Il vecchio saggio dice che puoi nascondere la verità il più a lungo possibile, ma prima o poi lei verrà a galla. E così è successo alla Grecia del post Olimpiade, un Paese che di colpo si è ritrovato protagonista di un incubo. Passarono appena pochi mesi dal quadro che abbiamo delineato e Atene, già nel 2009, si ritrovò con il debito pubblico più alto d’Europa, una crescita ben sotto lo zero, un tessuto sociale in totale disfacimento e senza più alcuna stima da parte delle agenzie di rating e dei grandi investitori internazionali.

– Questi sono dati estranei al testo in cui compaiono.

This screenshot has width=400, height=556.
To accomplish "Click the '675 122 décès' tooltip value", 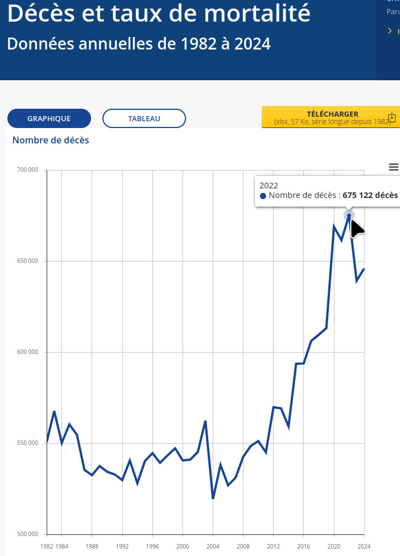I will pos(370,195).
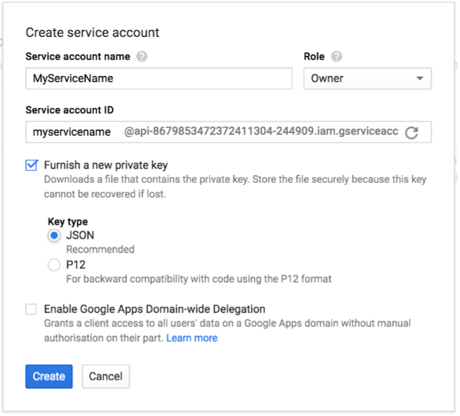Screen dimensions: 460x416
Task: Enable the Google Apps Domain-wide Delegation checkbox
Action: coord(32,309)
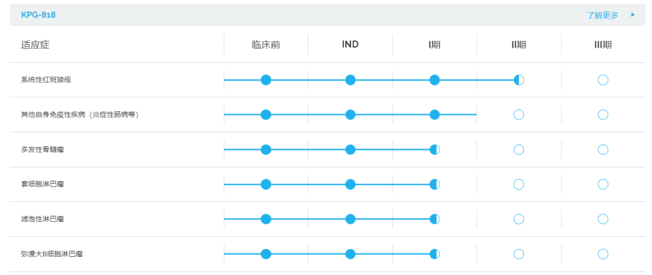Click the 其他自身免疫性疾病 indication label

pos(80,114)
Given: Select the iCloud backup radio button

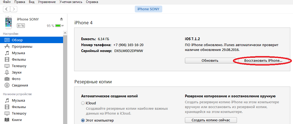Looking at the screenshot, I should click(83, 103).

E questo soprattutto perché gli stati più fragili dell’Eurozona, fin dalla fine degli anni Novanta, avevano consapevolmente truccato i propri conti per adempiere alle regole molto stringenti imposte dal Trattato di Maastricht, uno dei regolamenti fondanti dell’Unione europea. In particolare, sin dal 1999, la Grecia non aveva mai avuto un rapporto deficit/Pil inferiore al 3%, requisito cardine per adottare la moneta unica.

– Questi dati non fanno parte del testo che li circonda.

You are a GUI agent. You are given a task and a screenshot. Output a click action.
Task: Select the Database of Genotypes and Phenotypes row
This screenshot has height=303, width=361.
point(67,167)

In parallelo Atene aveva pagato profumatamente Goldman Sachs e altri grandi istituti di investimento affinché mascherassero le immense quantità di denaro che richiedeva in prestito dai mercati, mettendo a rischio la stabilità dell’intero continente. Un sistema di frode insostenibile che in quel 2009 diventò palese a tutti.

Il resto è storia nota, con i due maxi-prestiti erogati alla Grecia nel 2010 e nel 2011 da parte del Fondo Monetario Internazionale, rispettivamente di 110 e 130 miliardi di euro, e le politiche di austerity imposte ad Atene da Bruxelles su pressione di Berlino e Parigi, le più esposte nei confronti del debito ellenico.

Cosa resta oggi di Atene 2004: l’enorme buco nel bilancio

E così, nelle stesse ore in cui alziamo le mani al cielo per una medaglia dei nostri atleti presenti a Parigi, possiamo affermare con relativa certezza che i Giochi olimpici del 2004 non furono il fattore scatenante di una crisi in cui la Grecia, purtroppo, si era infilata già da diverso tempo. Più che altro, la rassegna fu un formidabile acceleratore della corsa verso il baratro.

Mentre problemi sistemici come la corruzione, l’evasione fiscale e la mole di spesa pubblica venivano accantonati per non scalfire il sogno collettivo di una Nazione, voci importanti per Atene come il turismo e le infrastrutture venivano drogate grazie alle presenze registrate per l’Olimpiade e alle spese per la realizzazione degli impianti. Ma non c’era un progetto a lunga scadenza, una visione d’insieme: tutto serviva per coprire il grande tumore che da tempo lavorava al cuore del Paese.

Come segnalato dalle guide turistiche più autorevoli del settore, negli ultimi 15 anni l’accoglienza greca è diventata una delle più scadenti del Mediterraneo, con i viaggiatori che preferiscono di gran lunga le coste della Spagna e dell’Italia, ma anche quelle della Tunisia e del Marocco. Al contempo, il Wall Street Journal ha evidenziato come l’80% delle costruzioni erette per i Giochi del 2004 siano state trasformate in grandi scheletri fatiscenti: opere abbandonate, stadi e palazzetti inutilizzati, lasciati all’incuria e al degrado.

Il tutto con una spesa complessiva per la Grecia che ha sforato quota 10 miliardi di euro nel periodo compreso tra il 1997, anno di assegnazione dei Giochi, e la fine delle gare. L’esito inglorioso di un film a cui il celebre Apollo – divinità ellenica protettrice delle arti e della cultura, ma anche dello sport – non avrebbe dato il proprio benestare.